Taiwan Child Language Corpus:
Data Collection and Annotation
Jane S. Tsay
Institute of Linguistics, Chung Cheng University
Min-Hsiung, Chia-Yi  621, Taiwan
lngtsay@ccu.edu.tw
Abstract
Taiwan Child Language Corpus contains
scripts transcribed from about 330 hours
of recordings of fourteen young children
from Southern Min Chinese speaking
families in Taiwan. The format of the
corpus adopts the Child Language Data
Exchange System (CHILDES). The size
of the corpus is about 1.6 million words.
In this paper, we describe data collection,
transcription, word segmentation, and
part-of-speech annotation of this corpus.
Applications of the corpus are also
discussed.
1  Data Collection
Taiwan Child Language Corpus (TAICORP) is
a corpus of text files transcribed from the child
speech recorded between October 1997 through
May 2000. The target language is Southern Min
Chinese spoken in Taiwan.
1.1  Children
All fourteen children participated were from
Taiwanese-speaking families in Min-Hsiung
Villlage, Chiayi County, Taiwan.
There were nine boys and five girls, aged
from one year two months to three years and
eleven months at the beginning of the project.
More than half of the children were recorded
over more than two years.
1.2  Recordings
The recordings were made through regular
home visits. Spontaneous speech of these
children at play was recorded using Mini Disc
recorders. The interval of the sessions was
about two weeks. There were totally 431
recording sessions, each 40 to 60 minutes long,
totaling about 330 hours.
1.3  Transcription
Each recording session was transcribed into a
separate text file, using Chinese orthography.

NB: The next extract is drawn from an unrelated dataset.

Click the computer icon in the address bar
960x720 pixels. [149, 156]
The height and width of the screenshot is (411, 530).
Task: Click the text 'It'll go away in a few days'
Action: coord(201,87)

For words that do not have a conventionalized
written form, the Taiwan Southern Min
romanization system, i.e., Taiwan Southern Min
Pinyin was used.
About half of the sessions (from children
under two and a half years old) also have
phonetic transcription in unicode IPA
(International Phonetic Alphabet).
The three primary transcribers, who were
also the investigators who did the recordings,
were well-trained linguists. All recordings were
first transcribed by the investigator of the
specific session and then checked by the other
two transcribers.
2  Text files in CHILDES format
TAICORP adopts the format of CHILDES
(Child Language Data Exchange System),
originally set up by Elizabeth Bates, Brian
MacWhinney, and Catherine Snow, to transcribe
and code the recordings of child speech into
machine-readable text (MacWhinney & Snow
1985, MacWhinney 1995).
The main components of CHILDES format
are headers and tiers.
 2.1  Headers
Obligatory headers are necessary for every
file.  They mark the beginning, the end and
the participants of the file.
Constant headers mark the name of the file
and the background information of the
children.
56
Changeable headers contain information that
can change within the file, such as the
recording date, duration, coders and so on.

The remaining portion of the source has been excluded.